Justiz, Prävention und Resozialisierung

  • Über die Pläne zum Ausbau des Kinderschutzes durch Reformen im Zivil- und Familienrecht (Seite 43) hätten wir gerne mehr erfahren, als die bloße Ankündigung. Vorschläge dazu stellen die Kinder- und Jugendanwaltschaften gerne zur Verfügung.
  • Die angedachte Angleichung der Strafdrohungen für junge Erwachsene an jene von Erwachsenen ist abzulehnen. Stattdessen braucht es einen Ausbau pädagogisch geführter Angebote für verurteilte Jugendliche und junge Erwachsene mit geringem kriminellen Potenzial, in dem sie Stabilisierung und Integration erproben können. Damit eine wirkliche Resozialisation gelingen kann, müsste sich der Vollzug an den Bedürfnissen der Jugendlichen orientieren.

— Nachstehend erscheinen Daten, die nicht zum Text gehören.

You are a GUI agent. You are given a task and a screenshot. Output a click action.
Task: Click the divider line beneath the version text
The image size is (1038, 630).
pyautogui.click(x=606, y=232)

  • Weiters sollten sämtliche Präventionsmöglichkeiten bezüglich Jugendkriminalität ausgeschöpft werden.
  • Die KJA fordert weiterhin die Schaffung eines Jugendgerichtshofes sowie eine eigene Abteilung für Jugendrichterinnen und -richter in allen Landesgerichten und Staatsanwaltschaften.

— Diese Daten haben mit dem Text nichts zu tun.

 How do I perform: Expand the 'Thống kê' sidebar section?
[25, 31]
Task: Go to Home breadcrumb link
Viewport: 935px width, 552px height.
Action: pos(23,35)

  • Um eine erfolgreiche Resozialisierung in die Gesellschaft zu gewährleisten, braucht es zudem Rechtsanspruch auf psychiatrische Behandlung und Pflichtschulabschluss im Vollzug.
  • Das Regierungsprogramm sieht vor, dass bei Gewalt- und Sexualdelikten, die nachhaltig psychischen Folgen für Opfer im Strafausmaß berücksichtigt werden. Da in letzter Zeit bereits der Strafrahmen angehoben wurde, sollte eine Evaluierung der bestehenden Gesetze erfolgen. An dieser Stelle fordert die KJA erneut den Ausbau an psychiatrischen Hilfen für Kinder und Jugendliche, die Gewalt erlebt haben.

Die Kinder und Jugendanwaltschaft Wien wünscht der Regierung Mut, um über die Lücken in ihrem Programm zu reflektieren und viel Erfolg für die Umsetzung sinnvoller Ideen wie etwa der bundesweiten Vereinheitlichung des Jugendschutzes. Die Kinder- und Jugendanwaltschaft Wien ist gerne bereit Ihr fachliches Wissen bei sinnvollen Maßnahmen einzubringen.

Abschließend möchten wir uns bei allen Partnerinnen und Partnern für ihren Einsatz für die Kinderrechte im Jahr 2017 herzlich bedanken und freuen uns auf eine gute Zusammenarbeit im neuen Jahr!